Fiebre Negra: A história oculta e esquecida dos negros na Argentina

Fiebre Negra é um acerto de contas da literatura argentina dos negros na Argentina e suas raízes africanas. Terceiro romance do portenho Miguel Rosenzvit, o livro apresenta uma Buenos Aires que a história oficial tratou com descaso. É ambientado no século XIX, quando a capital – conhecida por ser a mais “européia” da América Latina – chegou a ter 30 por cento de população negra;”três de cada dez habitantes era negro”, asssinala o autor.

Em entrevista ao Observatório Afro-Latino, o escritor e poeta fala sobre o romance, publicado recentemente pela Editorial Planeta, que conta a história de amor entre um afro-argentino e uma jovem branca, que nascem quase ao mesmo tempo e crescem juntos. Além disso, o autor conta como foi a escravidão em seu país, como vive hoje a população afro-descendente e opina sobre a contribuição africana para a cultura argentina.

– O que o levou a escolher uma história de amor impossível entre um filho de escravo e uma moça branca, no século XIX, para falar da extinção da comunidade afro-argentina?
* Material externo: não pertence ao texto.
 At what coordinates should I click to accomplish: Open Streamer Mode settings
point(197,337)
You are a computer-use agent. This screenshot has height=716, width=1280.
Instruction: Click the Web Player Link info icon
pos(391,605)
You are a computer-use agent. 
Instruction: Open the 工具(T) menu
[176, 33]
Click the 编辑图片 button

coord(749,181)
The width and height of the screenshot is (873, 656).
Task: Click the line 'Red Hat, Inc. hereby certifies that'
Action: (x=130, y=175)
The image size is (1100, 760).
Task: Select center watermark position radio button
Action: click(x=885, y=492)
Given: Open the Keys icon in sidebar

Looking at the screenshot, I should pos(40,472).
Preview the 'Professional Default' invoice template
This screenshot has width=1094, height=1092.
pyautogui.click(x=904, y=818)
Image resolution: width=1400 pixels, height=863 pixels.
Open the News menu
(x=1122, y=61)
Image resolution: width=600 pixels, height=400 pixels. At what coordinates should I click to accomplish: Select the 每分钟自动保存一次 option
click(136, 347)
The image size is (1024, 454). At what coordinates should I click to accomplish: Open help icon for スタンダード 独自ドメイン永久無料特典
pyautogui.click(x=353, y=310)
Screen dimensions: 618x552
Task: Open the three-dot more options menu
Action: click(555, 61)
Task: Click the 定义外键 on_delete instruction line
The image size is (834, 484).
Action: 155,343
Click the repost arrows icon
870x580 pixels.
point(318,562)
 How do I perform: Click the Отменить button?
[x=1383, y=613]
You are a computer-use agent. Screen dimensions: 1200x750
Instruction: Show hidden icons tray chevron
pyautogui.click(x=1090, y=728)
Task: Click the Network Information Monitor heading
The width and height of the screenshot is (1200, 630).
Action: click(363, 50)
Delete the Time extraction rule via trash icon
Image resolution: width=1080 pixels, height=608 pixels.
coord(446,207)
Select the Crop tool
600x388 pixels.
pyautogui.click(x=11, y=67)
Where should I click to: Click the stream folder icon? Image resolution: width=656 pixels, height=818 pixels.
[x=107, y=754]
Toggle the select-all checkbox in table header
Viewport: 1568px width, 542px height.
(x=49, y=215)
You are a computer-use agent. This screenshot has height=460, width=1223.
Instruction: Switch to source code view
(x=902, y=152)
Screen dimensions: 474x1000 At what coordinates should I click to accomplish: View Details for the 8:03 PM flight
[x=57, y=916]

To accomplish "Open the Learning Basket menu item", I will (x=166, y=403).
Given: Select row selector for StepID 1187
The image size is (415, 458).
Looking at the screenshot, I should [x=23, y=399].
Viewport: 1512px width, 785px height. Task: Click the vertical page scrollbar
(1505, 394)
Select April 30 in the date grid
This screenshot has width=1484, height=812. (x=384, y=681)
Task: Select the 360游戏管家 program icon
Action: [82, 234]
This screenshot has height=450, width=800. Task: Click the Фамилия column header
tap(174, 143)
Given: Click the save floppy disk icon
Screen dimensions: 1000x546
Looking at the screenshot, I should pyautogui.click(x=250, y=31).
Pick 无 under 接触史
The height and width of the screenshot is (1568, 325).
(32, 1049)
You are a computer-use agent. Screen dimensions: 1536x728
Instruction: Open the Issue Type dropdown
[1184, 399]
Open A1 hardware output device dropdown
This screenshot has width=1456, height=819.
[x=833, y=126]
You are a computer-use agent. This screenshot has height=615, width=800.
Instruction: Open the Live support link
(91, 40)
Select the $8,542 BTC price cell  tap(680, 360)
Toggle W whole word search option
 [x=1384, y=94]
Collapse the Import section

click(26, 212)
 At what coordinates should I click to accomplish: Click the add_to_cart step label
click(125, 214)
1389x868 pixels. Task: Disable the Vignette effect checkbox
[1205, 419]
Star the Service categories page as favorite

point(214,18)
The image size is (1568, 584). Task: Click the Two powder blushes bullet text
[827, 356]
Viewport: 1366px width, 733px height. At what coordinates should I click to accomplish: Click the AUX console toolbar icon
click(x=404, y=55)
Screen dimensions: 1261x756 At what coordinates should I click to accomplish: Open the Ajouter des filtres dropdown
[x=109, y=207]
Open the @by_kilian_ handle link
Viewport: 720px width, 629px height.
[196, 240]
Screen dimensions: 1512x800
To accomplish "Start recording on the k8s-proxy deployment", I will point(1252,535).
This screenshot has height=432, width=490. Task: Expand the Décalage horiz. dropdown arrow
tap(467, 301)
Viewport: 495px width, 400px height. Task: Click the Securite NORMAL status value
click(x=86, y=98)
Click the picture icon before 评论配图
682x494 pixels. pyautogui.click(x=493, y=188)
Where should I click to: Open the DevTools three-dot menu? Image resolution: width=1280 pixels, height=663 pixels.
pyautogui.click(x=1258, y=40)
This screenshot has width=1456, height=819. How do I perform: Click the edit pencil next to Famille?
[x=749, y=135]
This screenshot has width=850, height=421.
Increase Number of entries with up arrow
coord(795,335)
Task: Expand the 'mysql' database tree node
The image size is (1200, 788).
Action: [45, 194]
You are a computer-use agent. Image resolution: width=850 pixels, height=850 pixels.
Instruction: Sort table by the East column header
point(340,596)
-Quando se quer indagar, ainda que seja desde a ficção, o destino da comunidade afro-argentina, é necessário reportar-se ao século XIX, porque foi então que a sorte foi selada com firme determinação desde os mais altos círculos do poder político, militar, eclesiástico e jornalístico do país. E isto executado com clara publicidade, sem pudores ou escrúpulos que moderassem a violência do racismo no discurso ou nas ações. No discurso, desde o presidente Sarmiento ou o general Mitre até um cronista popular do jornal La República, passando pelos influentes Alberdi ou Mansilla, expressavam a necessidade de construir uma Argentina branca e européia e falavam sem rodeios do “problema” negro, de sua inferioridade racial, de sua “proclividade” ao roubo, ao jogo e ao calote, quando não era associado diretamente o negro com o macaco e a negra com a prostituta. E considerando o ponto de vista da ação, o governo ditava leis que diferenciavam direitos, obrigações e castigos para o negro ou facilitava a entrega de terras para os colonos agricultores da Europa e as negava aos dos EUA porque estes últimos eram negros.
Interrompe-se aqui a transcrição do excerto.